I looked at Cassandra, and decided to be straight with her. “Look, it’s true that we have a babysitting club, but it’s not like we have a president or a secretary, or dues, or even meetings….” I was rambling. “Janis and I just hang out. And yeah, we babysit, but that’s kind of just like, I don’t know…our jobs?”
Cassandra nodded, slightly biting her lower lip. “I know. That’s why I want to join.”
Janis arched an eyebrow at her. “So, you babysit?” she asked. “You don’t look like a babysitter.”
“Of course,” Cassandra said. “I love kids.” She flashed Janis a thousand-watt smile. “And you don’t look like a babysitter either.” Janis was wearing leopard-print paper-bag pants, a black cropped turtleneck, and a lipstick-red blazer, with oversized tortoiseshell glasses that didn’t have lenses. It was her eighties art-gallerist look. Cassandra had a point.
“So, Esme, have you ever had another job?” Cassandra turned her smile on me, like I was there for an interview or something.
I shook my head.
“I worked at Jammin Juice for like a week,” Janis offered. “And before that, this big cookie place in a strip mall. Both were awful, but there’s a rumor that we’re going to get an Urban Outfitters over by the university, and…”

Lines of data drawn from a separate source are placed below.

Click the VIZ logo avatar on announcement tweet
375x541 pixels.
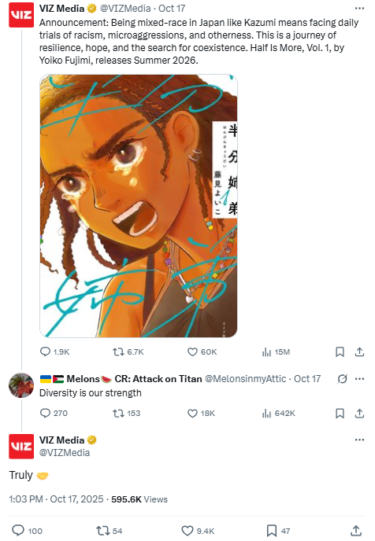click(21, 15)
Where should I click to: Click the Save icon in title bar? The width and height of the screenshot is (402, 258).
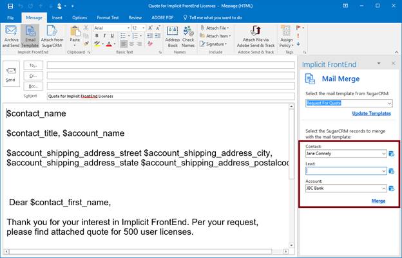tap(10, 5)
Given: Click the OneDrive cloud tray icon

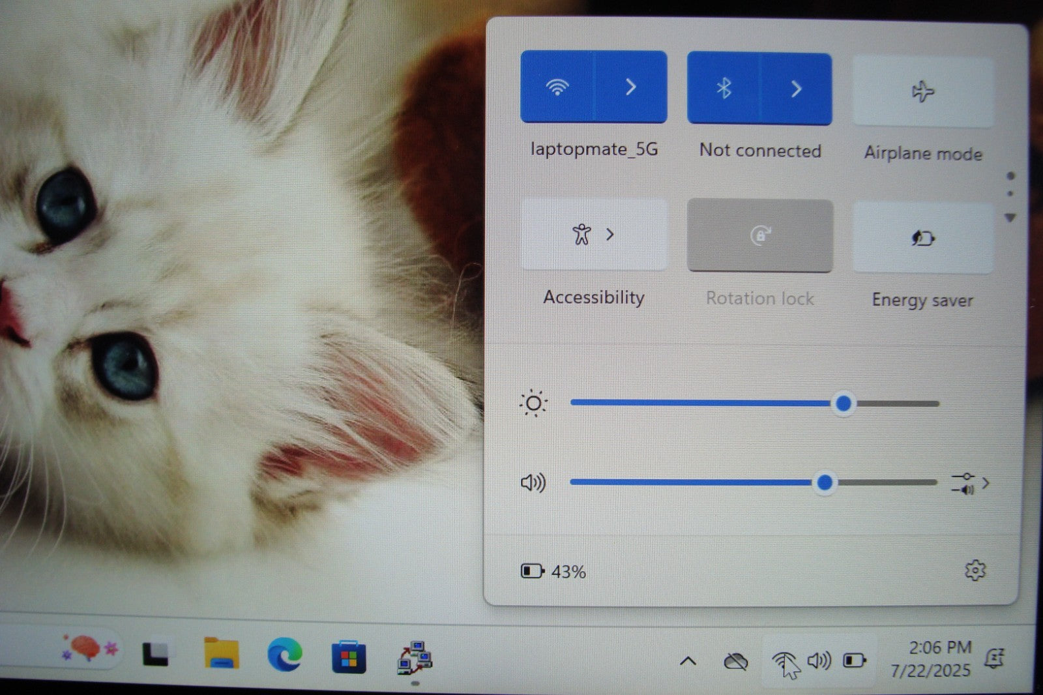Looking at the screenshot, I should [x=736, y=662].
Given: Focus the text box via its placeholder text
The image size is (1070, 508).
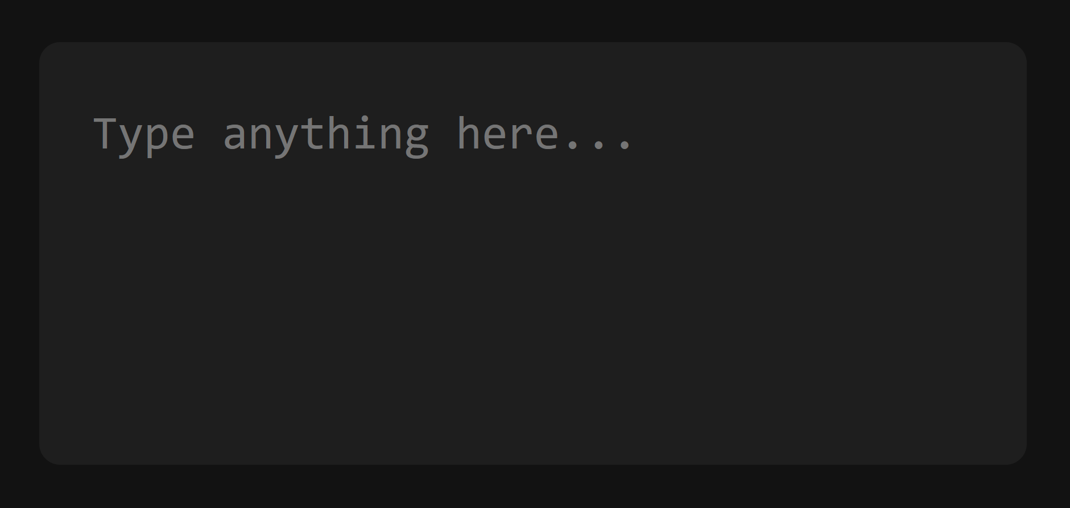Looking at the screenshot, I should pyautogui.click(x=363, y=134).
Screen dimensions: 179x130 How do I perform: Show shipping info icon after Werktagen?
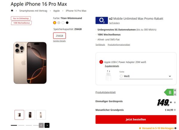point(175,128)
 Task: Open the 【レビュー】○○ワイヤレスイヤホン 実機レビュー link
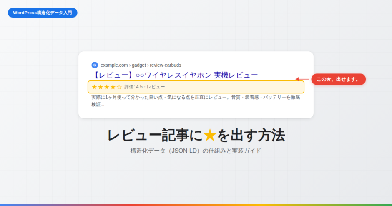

Janis stopped talking when she realized that Cassandra wasn’t listening and was still just staring at me. “How old were you when you started sitting?”
“Like, twelve?” I answered. It kind of made me uncomfortable, how much Cassandra was focused on me and ignoring Janis, which was not the way I had hoped this would go. I wondered if Janis was picking up on it as much as I was. I wanted to steer the conversation back to Cassandra, but she kept at me with the rapid-fire questions.
“And what made you want to do it?”
I shrugged. “I don’t know. Money?”
“Did anyone ever teach you how to babysit?”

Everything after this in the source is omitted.